All transactions under the twinning arrangement should be approved by the central bank and done at the official exchange rate.
Sources say on September 20 the treasury department got instructions from the Commercial Bank of Zimbabwe (CBZ) to transfer funds into an account belonging to a mining company which banks with ZABG.
The mining company had foreign currency but needed Zimbabwean dollars to meet its local obligations. Hodges is understood to have organised the twinning arrangement with an importing company that had local currency but needed foreign currency to purchase raw materials and agricultural equipment.
The total value of the transaction was $70 billion which was divided in two receipts of $66 billion and $4 billion.
Hodges had allegedly given the clients two different rates for the transaction. Internal investigations have since revealed that Hodges used a parallel market rate of US$1: $300 000.

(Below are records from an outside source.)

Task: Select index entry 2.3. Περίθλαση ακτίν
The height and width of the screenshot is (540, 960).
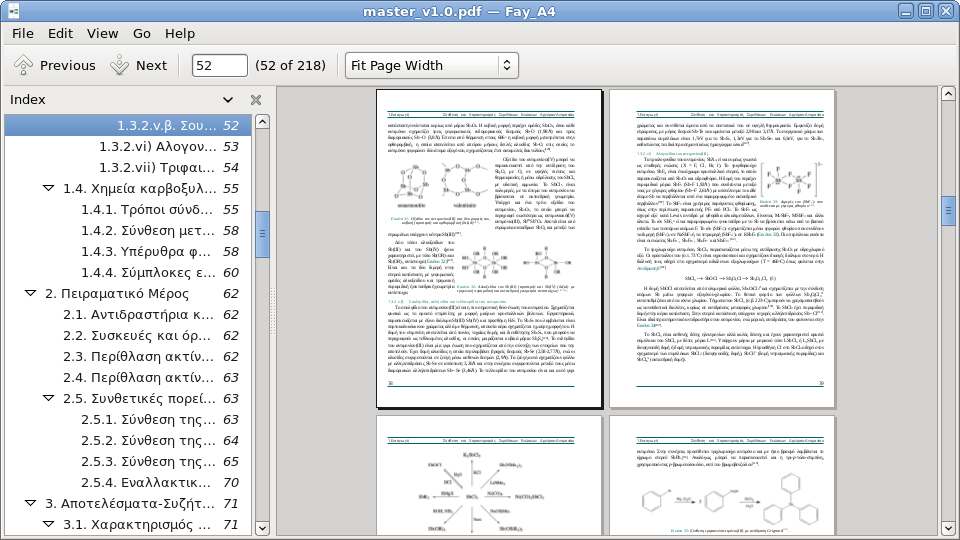Action: point(137,357)
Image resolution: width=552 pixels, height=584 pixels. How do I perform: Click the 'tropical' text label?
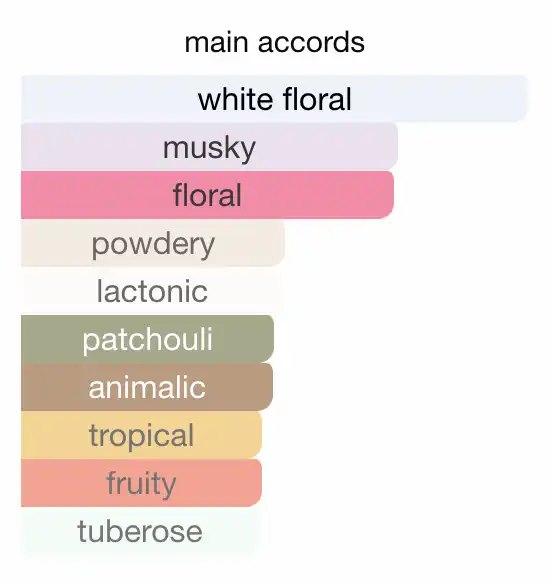[x=142, y=437]
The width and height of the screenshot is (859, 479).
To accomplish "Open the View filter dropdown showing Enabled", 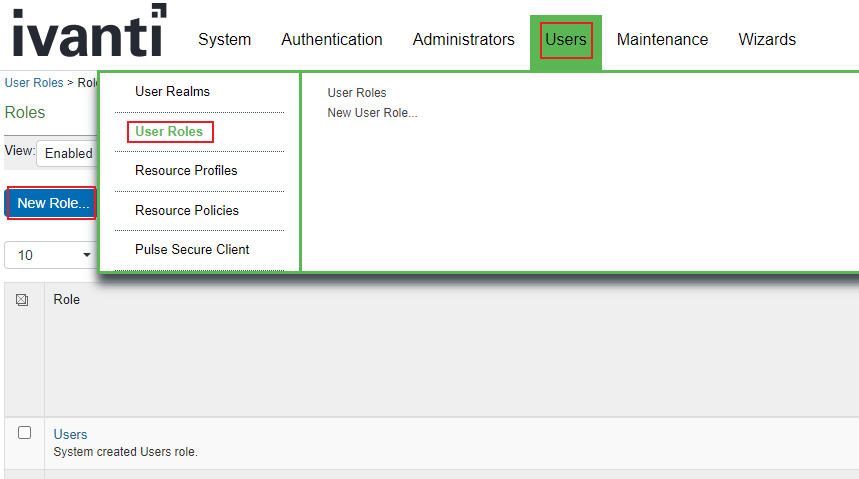I will [x=67, y=154].

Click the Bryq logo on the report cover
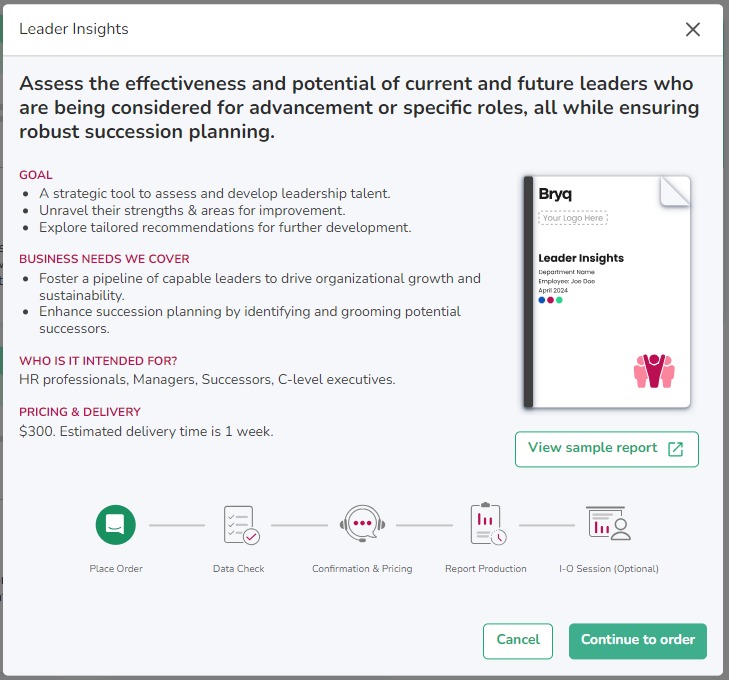[555, 194]
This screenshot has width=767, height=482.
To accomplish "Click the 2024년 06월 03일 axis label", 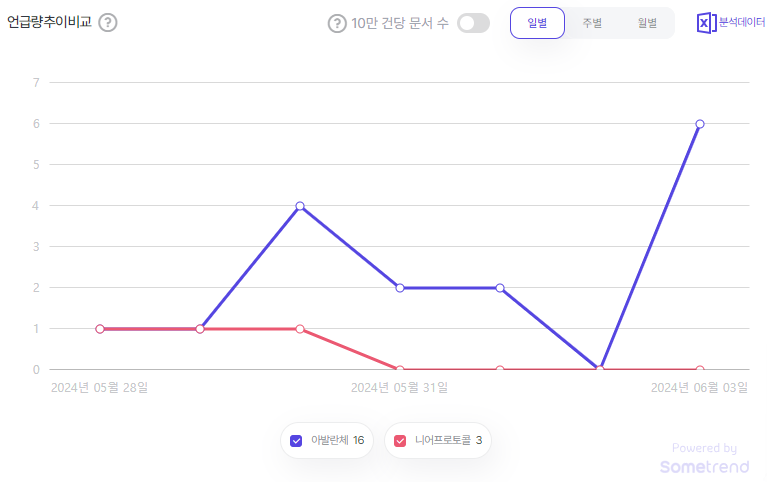I will click(x=699, y=388).
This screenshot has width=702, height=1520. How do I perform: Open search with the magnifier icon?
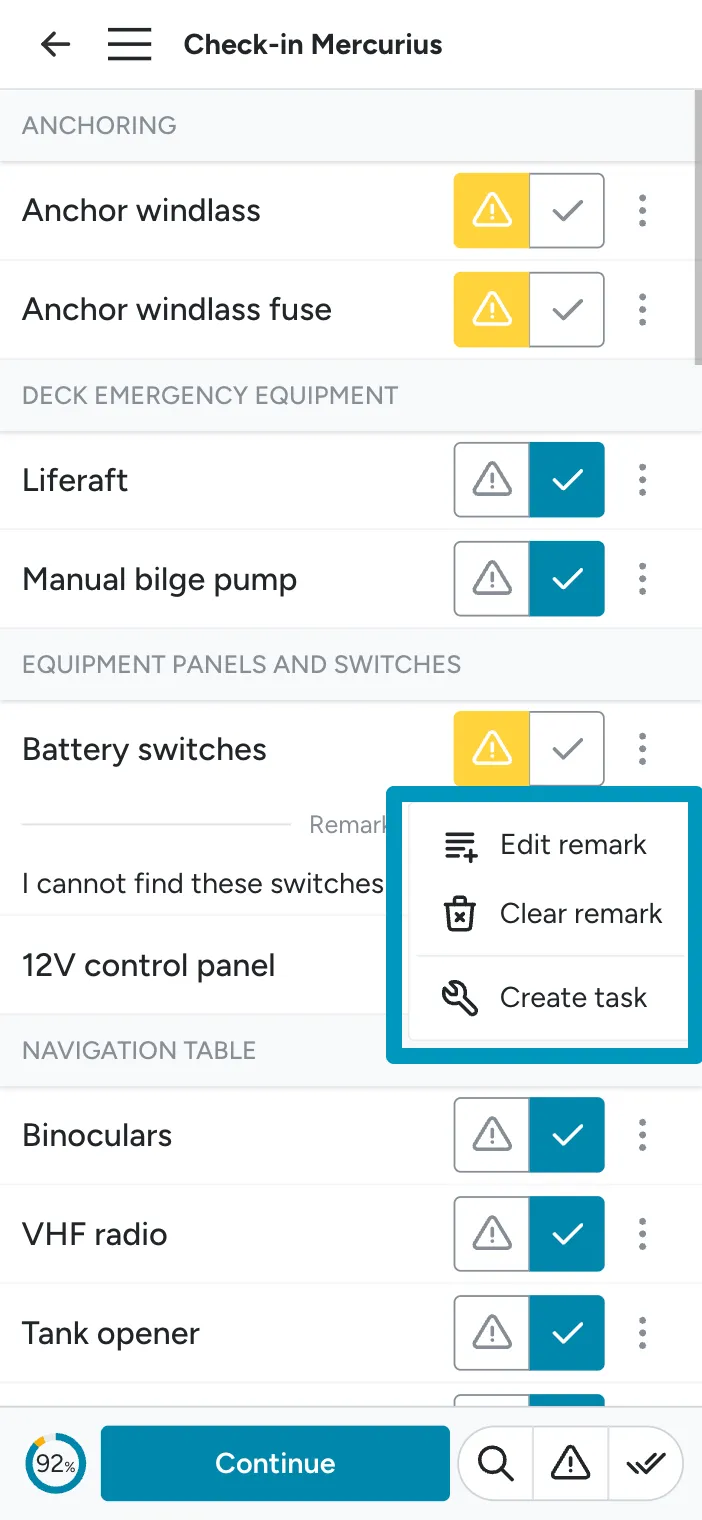(496, 1464)
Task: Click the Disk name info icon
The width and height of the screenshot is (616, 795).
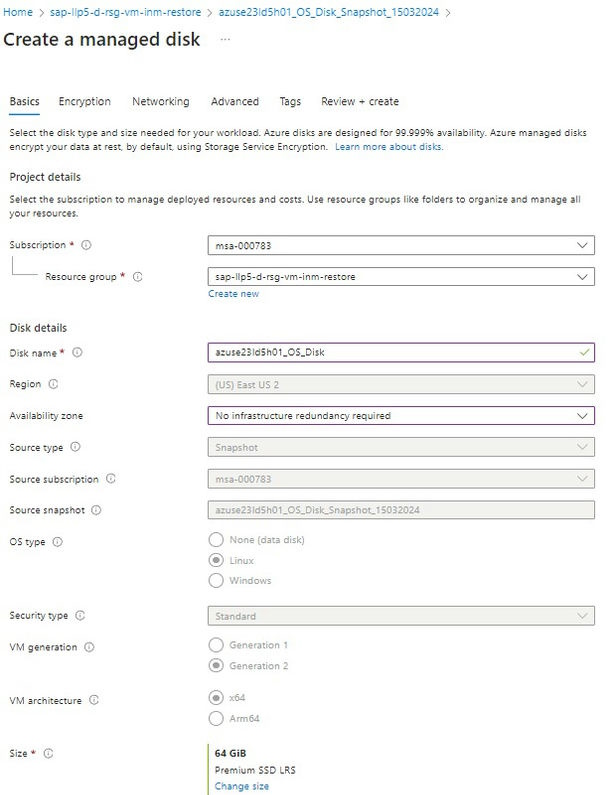Action: point(77,352)
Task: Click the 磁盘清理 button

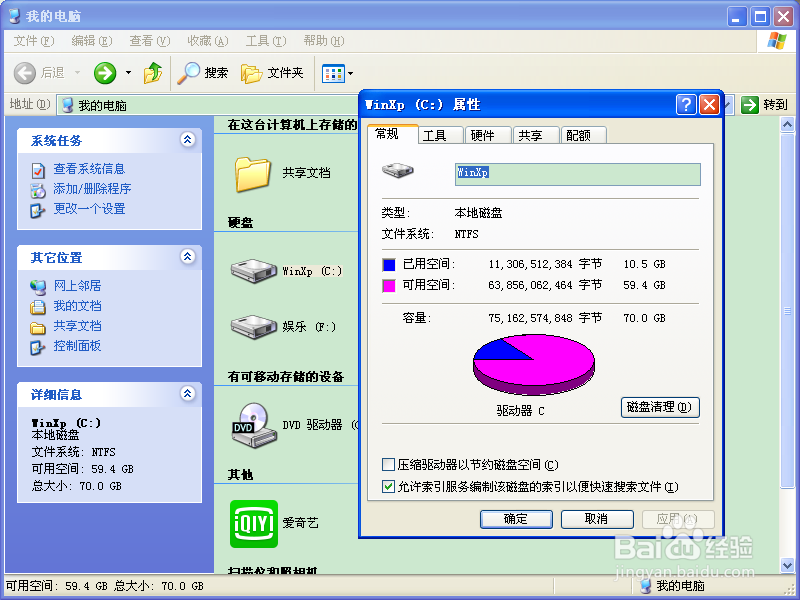Action: tap(659, 407)
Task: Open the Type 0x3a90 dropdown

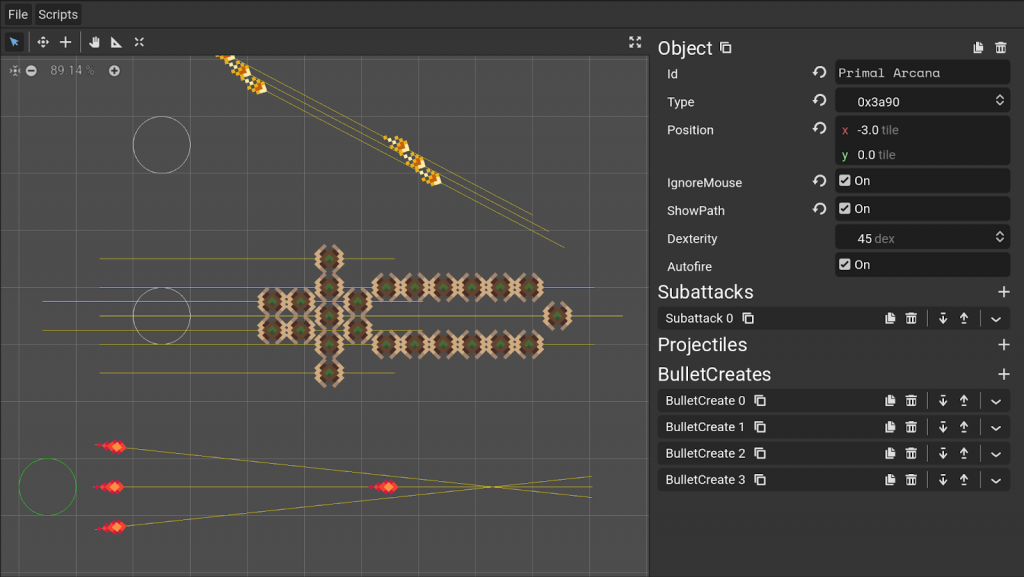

CBZ had instructed that $66 billion be transferred into the mining company’s account but did not state where the remaining $4 billion was supposed to go.
A source said Hodges, who at that time was in Kariba for a presentation at a seminar, instructed that the remaining $4 billion be transferred into his personal investment vehicle called Sasfron Trust.
Hodges said he wanted to use funds to buy some shares under Sasfron Trust. Part of the amount was supposed to be paid out directly to Hodges himself while the remainder was to be used by ZABG stockbrokers to acquire shares under Sasfron Trust.
Problems arose when the transaction was taken to group chief executive, Steven Gwasira, for approval. Gwasira refused to approve the transaction after querying why Hodges should receive such large amounts. An internal investigation discovered that the $4 billion was part of Hodges’ mark-up from the deal.
Although ZABG was not prejudiced, Gwasira was concerned that Hodges, who ran a strategic division in the bank, was using his position to negotiate parallel deals that put the institution at risk.
He was also concerned that Hodges had used the bank’s systems to push through a personal deal.
Hodges came back from Kariba on September 22 and tendered his resignation on September 24.
* Meanwhile businessdigest can also reveal that Hodges is now the second major shareholder in ZABG after government. Hodges has been buying ZABG shares over the past six months.
Hodges now holds a 1,9% stake in ZABG while government controls 97%. Hodges bought the shares from depositors of collapsed banks, Trust and Royal, whose funds were converted into shares when the financial institutions were amalgamated into ZABG. Hodges controls the stake through a vehicle called Farai Trust.